- Villamont, Virginia Location within Virginia Villamont, Virginia Location within the United States
- Coordinates: 37°23′43″N 79°46′34″W﻿ / ﻿37.39528°N 79.77611°W
- Country: United States
- State: Virginia
- County: Bedford
- Elevation: 1,243 ft (379 m)
- Time zone: UTC−5 (Eastern (EST))
- • Summer (DST): UTC−4 (EDT)
- ZIP Code: 24064 (Blue Ridge) 24178 (Villamont)
- Area codes: 540 and 826
- GNIS feature ID: 1500259

= Villamont, Virginia =

Unincorporated community in Virginia, United States

Villamont is an unincorporated community in western Bedford County, Virginia, United States. Villamont is located along U.S. Route 460 between Blue Ridge and Montvale. It is part of the Lynchburg Metropolitan Statistical Area.

==Geography==
Villamont is located 15.1 mi west-northwest of Bedford and 13.0 mi northeast of Roanoke.

==Government==
Villamont had a post office until it closed on January 20, 2007. The ZIP Code for Villamont was 24178. Addresses within Villamont now use a Blue Ridge ZIP Code.

==Education==
The community is served by Bedford County Public Schools. Public school students residing in Villamont are zoned to attend Montvale Elementary School, Liberty Middle School, and Liberty High School.

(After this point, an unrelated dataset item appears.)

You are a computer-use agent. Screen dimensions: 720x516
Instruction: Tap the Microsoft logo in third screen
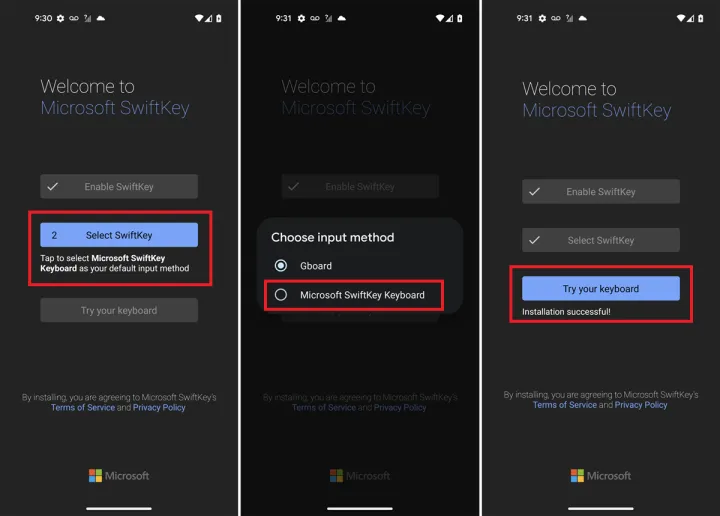pyautogui.click(x=601, y=476)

The closest higher education institutions to the community are located in nearby Bedford and Roanoke.

==Infrastructure==
===Public safety===
Law enforcement is provided by the Bedford County Sheriff's Office. Fire protection is provided by the Montvale Volunteer Fire Department. Emergency medical services are provided by the Montvale Volunteer Rescue Squad.

===Transportation===
====Air====
The Roanoke-Blacksburg Regional Airport is the closest airport with commercial service to the community.

====Highways====
- U.S. Route 221 (West Lynchburg Salem Turnpike)
- U.S. Route 460 (West Lynchburg Salem Turnpike)

====Rail====
The Norfolk Southern operated Blue Ridge District runs through the community. The closest passenger rail service is located in Roanoke.